Participation in the regulatory process that will define the terms and establish rules is a relatively efficient way to get one's key points across. Just as was noted with regard to the anti-circumvention rulemaking and the distance education study, active participation in these administrative proceedings assures the library community's voice will be heard at the opportune time and its views not ignored. Once the procedures are in place, libraries will be able to turn regularly to the Copyright Office website dedicated to enforcement of this new limitation and learn what works are claimed to fit within the definition of "normal commercial exploitation."

Even as the ink was drying on the newly enacted law, a lawsuit was being initiated to challenge the constitutionality of the Copyright Term Extension Act. A publisher that re-circulates public domain works has filed suit in Boston to declare the Act in violation of the "limited term" provision of the Copyright Clause of the U.S. Constitution, Article 1, Section 8. Since test case litigation requires several years to complete, nothing will happen overnight, but this is a case to watch.

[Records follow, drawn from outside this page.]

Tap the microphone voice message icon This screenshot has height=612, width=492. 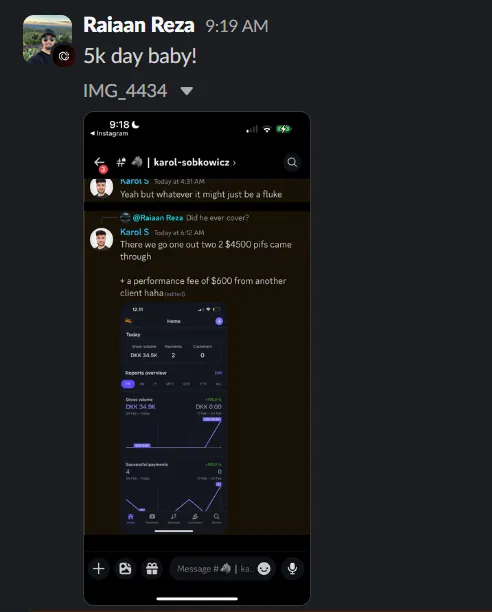tap(292, 569)
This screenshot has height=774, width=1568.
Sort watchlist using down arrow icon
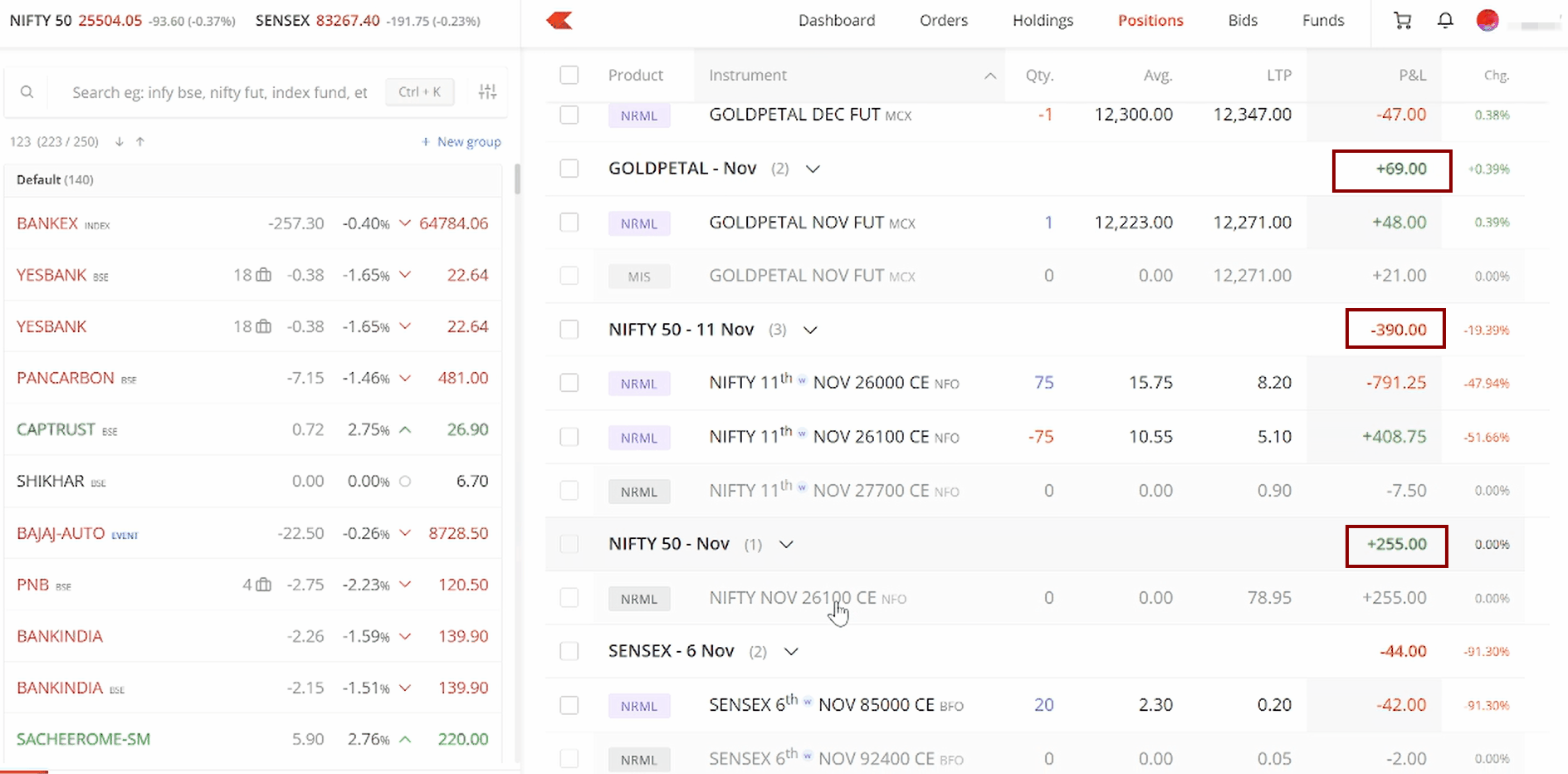coord(120,142)
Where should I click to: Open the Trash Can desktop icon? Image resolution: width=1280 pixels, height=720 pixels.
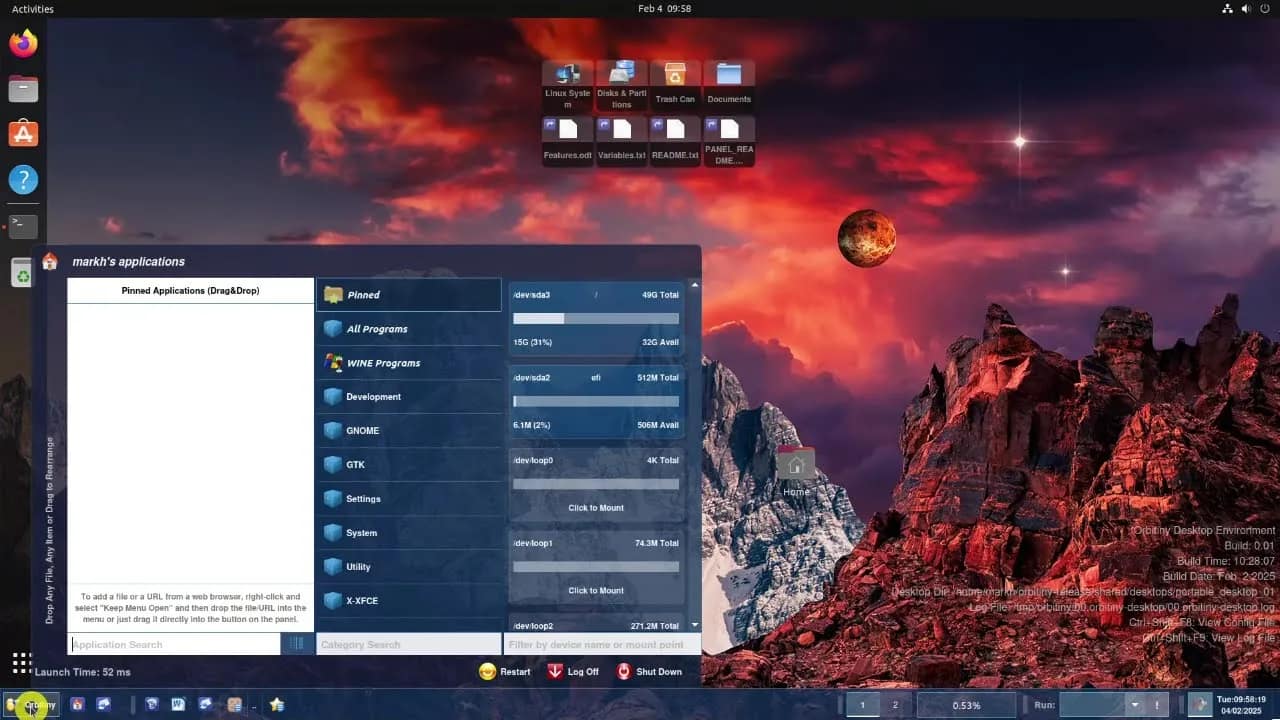(x=675, y=84)

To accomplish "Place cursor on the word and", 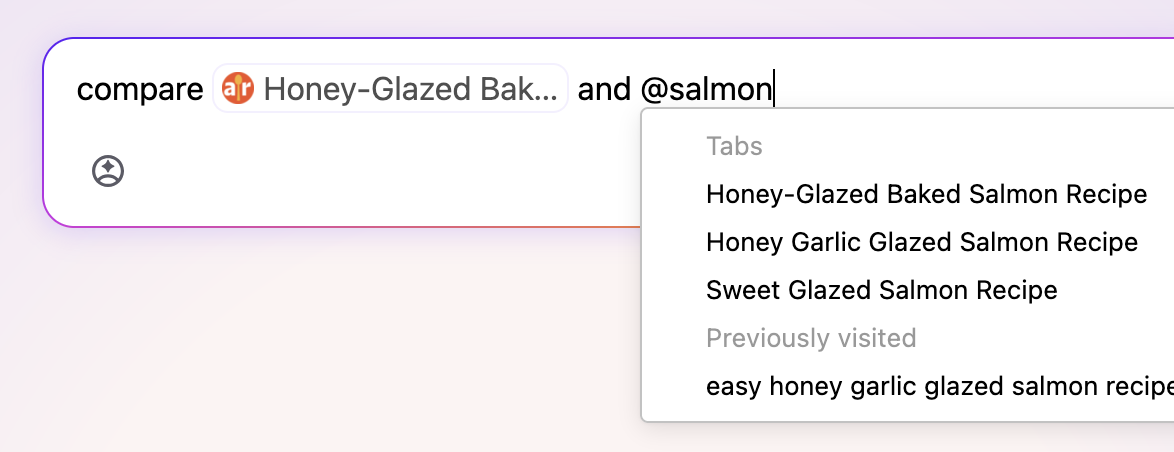I will [604, 90].
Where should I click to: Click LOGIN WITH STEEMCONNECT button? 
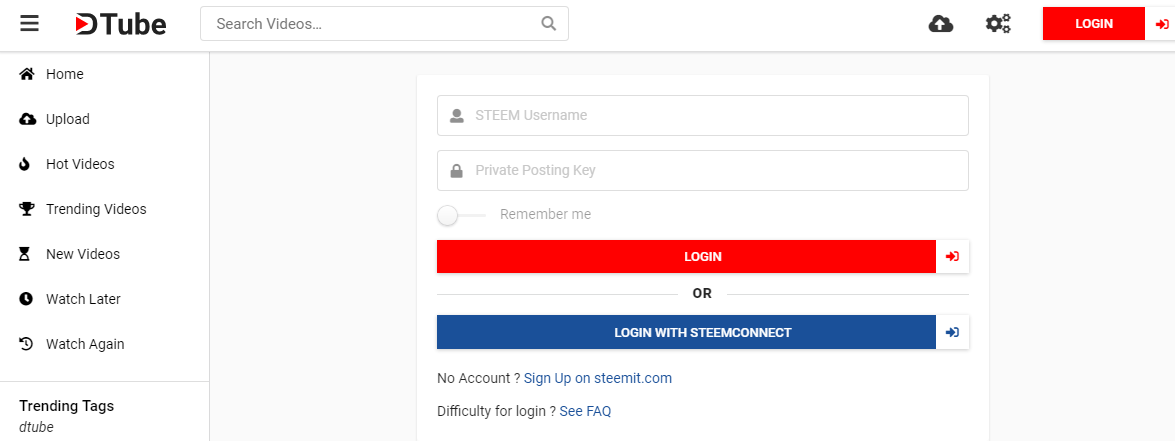click(x=686, y=332)
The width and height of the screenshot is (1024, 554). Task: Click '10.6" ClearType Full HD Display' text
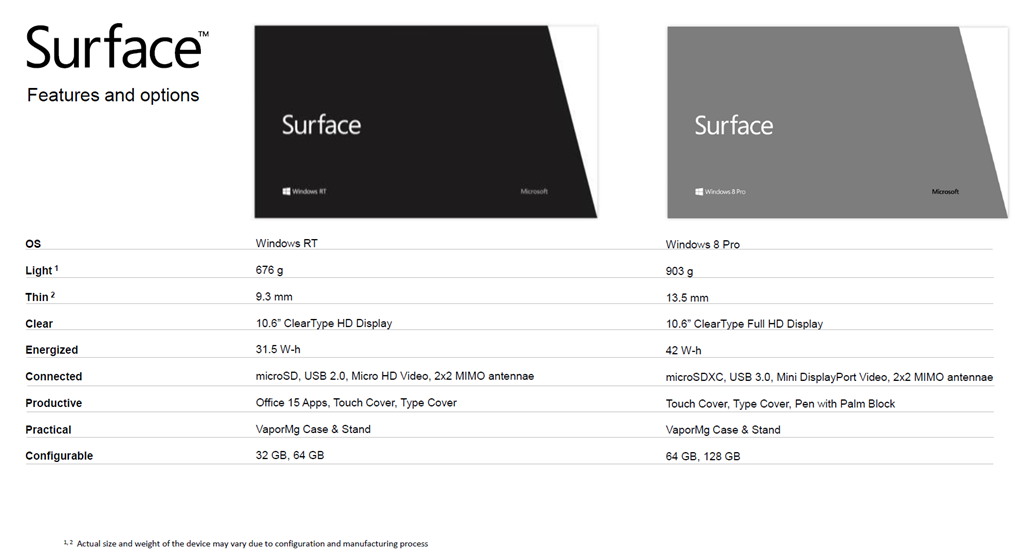744,324
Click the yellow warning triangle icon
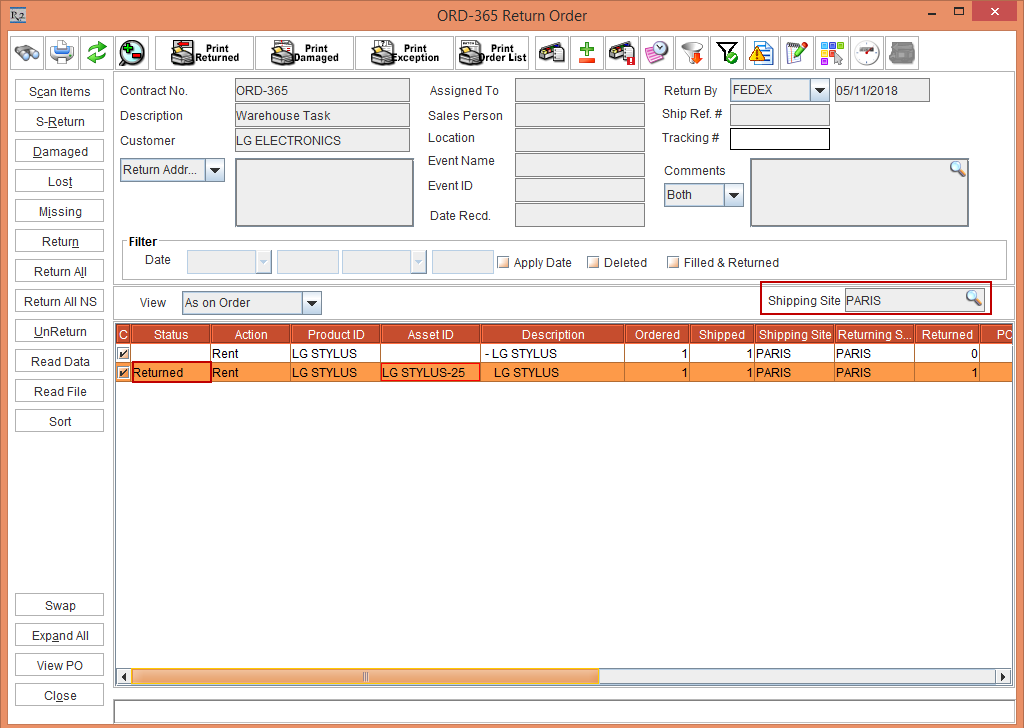This screenshot has width=1024, height=728. click(x=761, y=53)
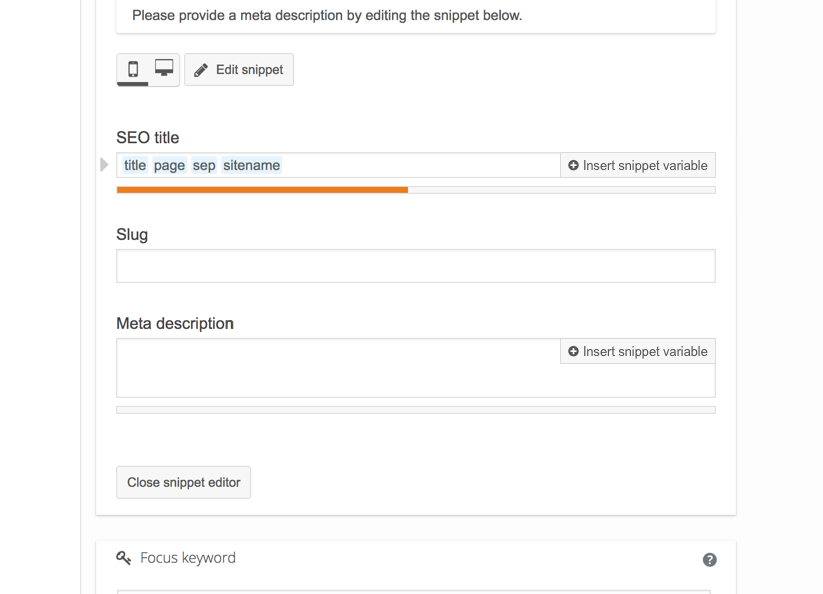Select the "page" snippet variable tag
Viewport: 823px width, 594px height.
click(168, 164)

F. Database -- The Other Shoe

Without trying to sound like Chicken Little, it is nevertheless necessary to point out that the dramatic proposal to establish database protection for collections of information primarily unprotected by copyright law could have a devastating impact on what librarians think of as "the public domain." A database bill would effectively create a new body of material comprised of facts, data and government works that could not be reproduced without consent. A new licensing regime would be created with broad implications for digital communications and scholarship.

Although the database bill was deleted from the final version of the DMCA, it is fair to say its progress was only impeded. A new version of the bill has already been introduced in the 106th Congress, H.R. 354. Recognizing that the House of Representatives adopted the measure twice, librarians cannot rest on their laurels. There is an urgent necessity to maintain effective political alliances that speak to the value of fair access to facts, data and government works for purpose of education, scholarship, research and teaching. Although legislators heard and agreed with many of the arguments of the library community, have no illusion: database is the number one priority of publishing magnates like Reed Elsevier and West Publishing. They have made major strides in convincing Congress that protection of their investment in building and maintaining databases from theft is sound public policy.

This bill will be at the very top of the House Copyright Committee's agenda in 1999. House and Senate hearings will occur in the spring of 1999. Maintaining a strong library presence on this issue is vital, lest databases of facts, information and government works, become the next body of material removed from the public domain.